*EXERCISE DETAILS*
Write out each of the following entries exactly as it stands, line by line, without changing anything.

-- start MATERIAL TO PROCESS --

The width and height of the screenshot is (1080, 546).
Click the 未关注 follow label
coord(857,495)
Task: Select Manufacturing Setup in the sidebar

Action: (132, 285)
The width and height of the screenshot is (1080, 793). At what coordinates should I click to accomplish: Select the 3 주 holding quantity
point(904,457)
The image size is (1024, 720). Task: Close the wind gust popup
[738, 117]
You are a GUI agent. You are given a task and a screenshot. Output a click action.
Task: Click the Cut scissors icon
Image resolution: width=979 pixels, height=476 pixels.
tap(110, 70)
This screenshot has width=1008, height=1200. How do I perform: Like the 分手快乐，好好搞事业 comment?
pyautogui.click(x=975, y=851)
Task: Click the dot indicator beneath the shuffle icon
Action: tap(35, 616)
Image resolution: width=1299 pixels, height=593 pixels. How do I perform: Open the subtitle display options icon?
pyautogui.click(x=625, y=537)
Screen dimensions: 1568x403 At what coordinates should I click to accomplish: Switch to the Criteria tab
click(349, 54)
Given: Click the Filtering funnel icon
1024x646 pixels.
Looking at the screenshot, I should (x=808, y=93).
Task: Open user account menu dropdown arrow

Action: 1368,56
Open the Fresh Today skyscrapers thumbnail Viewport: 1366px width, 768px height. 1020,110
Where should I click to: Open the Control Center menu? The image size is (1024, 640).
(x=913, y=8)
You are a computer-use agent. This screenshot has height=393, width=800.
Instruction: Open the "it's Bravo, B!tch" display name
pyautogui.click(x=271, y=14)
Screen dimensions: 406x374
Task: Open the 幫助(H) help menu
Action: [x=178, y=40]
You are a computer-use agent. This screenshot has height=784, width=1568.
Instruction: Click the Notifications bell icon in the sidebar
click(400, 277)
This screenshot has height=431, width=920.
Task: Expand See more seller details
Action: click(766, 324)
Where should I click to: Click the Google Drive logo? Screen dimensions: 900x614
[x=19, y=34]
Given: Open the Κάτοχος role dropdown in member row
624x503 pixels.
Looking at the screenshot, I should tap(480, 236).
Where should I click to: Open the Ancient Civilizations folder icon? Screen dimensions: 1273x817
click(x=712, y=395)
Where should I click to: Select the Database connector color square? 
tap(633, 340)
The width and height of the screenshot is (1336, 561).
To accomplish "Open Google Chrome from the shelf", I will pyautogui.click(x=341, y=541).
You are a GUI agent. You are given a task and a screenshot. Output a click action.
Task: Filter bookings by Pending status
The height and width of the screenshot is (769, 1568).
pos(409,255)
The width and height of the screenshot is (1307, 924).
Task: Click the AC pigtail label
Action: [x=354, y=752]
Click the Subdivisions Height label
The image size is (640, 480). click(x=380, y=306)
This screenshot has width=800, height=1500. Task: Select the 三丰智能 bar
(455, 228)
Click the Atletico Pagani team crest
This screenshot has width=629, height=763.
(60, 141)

-- end MATERIAL TO PROCESS --

*TASK SOLUTION*
The width and height of the screenshot is (1080, 546).
Click the 未关注 follow label
coord(857,495)
Task: Select Manufacturing Setup in the sidebar

Action: (132, 285)
The width and height of the screenshot is (1080, 793). At what coordinates should I click to accomplish: Select the 3 주 holding quantity
point(904,457)
The image size is (1024, 720). Task: Close the wind gust popup
[738, 117]
You are a GUI agent. You are given a task and a screenshot. Output a click action.
Task: Click the Cut scissors icon
Image resolution: width=979 pixels, height=476 pixels.
tap(110, 70)
This screenshot has width=1008, height=1200. How do I perform: Like the 分手快乐，好好搞事业 comment?
pyautogui.click(x=975, y=851)
Task: Click the dot indicator beneath the shuffle icon
Action: tap(35, 616)
Image resolution: width=1299 pixels, height=593 pixels. How do I perform: Open the subtitle display options icon?
pyautogui.click(x=625, y=537)
Screen dimensions: 1568x403 At what coordinates should I click to accomplish: Switch to the Criteria tab
click(349, 54)
Given: Click the Filtering funnel icon
1024x646 pixels.
Looking at the screenshot, I should (x=808, y=93).
Task: Open user account menu dropdown arrow

Action: 1368,56
Open the Fresh Today skyscrapers thumbnail Viewport: 1366px width, 768px height. 1020,110
Where should I click to: Open the Control Center menu? The image size is (1024, 640).
(x=913, y=8)
You are a computer-use agent. This screenshot has height=393, width=800.
Instruction: Open the "it's Bravo, B!tch" display name
pyautogui.click(x=271, y=14)
Screen dimensions: 406x374
Task: Open the 幫助(H) help menu
Action: [x=178, y=40]
You are a computer-use agent. This screenshot has height=784, width=1568.
Instruction: Click the Notifications bell icon in the sidebar
click(400, 277)
This screenshot has height=431, width=920.
Task: Expand See more seller details
Action: click(766, 324)
Where should I click to: Click the Google Drive logo? Screen dimensions: 900x614
[x=19, y=34]
Given: Open the Κάτοχος role dropdown in member row
624x503 pixels.
Looking at the screenshot, I should tap(480, 236).
Where should I click to: Open the Ancient Civilizations folder icon? Screen dimensions: 1273x817
click(x=712, y=395)
Where should I click to: Select the Database connector color square? 
tap(633, 340)
The width and height of the screenshot is (1336, 561).
To accomplish "Open Google Chrome from the shelf", I will pyautogui.click(x=341, y=541).
You are a GUI agent. You are given a task and a screenshot. Output a click action.
Task: Filter bookings by Pending status
The height and width of the screenshot is (769, 1568).
pos(409,255)
The width and height of the screenshot is (1307, 924).
Task: Click the AC pigtail label
Action: [x=354, y=752]
Click the Subdivisions Height label
The image size is (640, 480). click(x=380, y=306)
This screenshot has width=800, height=1500. Task: Select the 三丰智能 bar
(455, 228)
Click the Atletico Pagani team crest
This screenshot has width=629, height=763.
(60, 141)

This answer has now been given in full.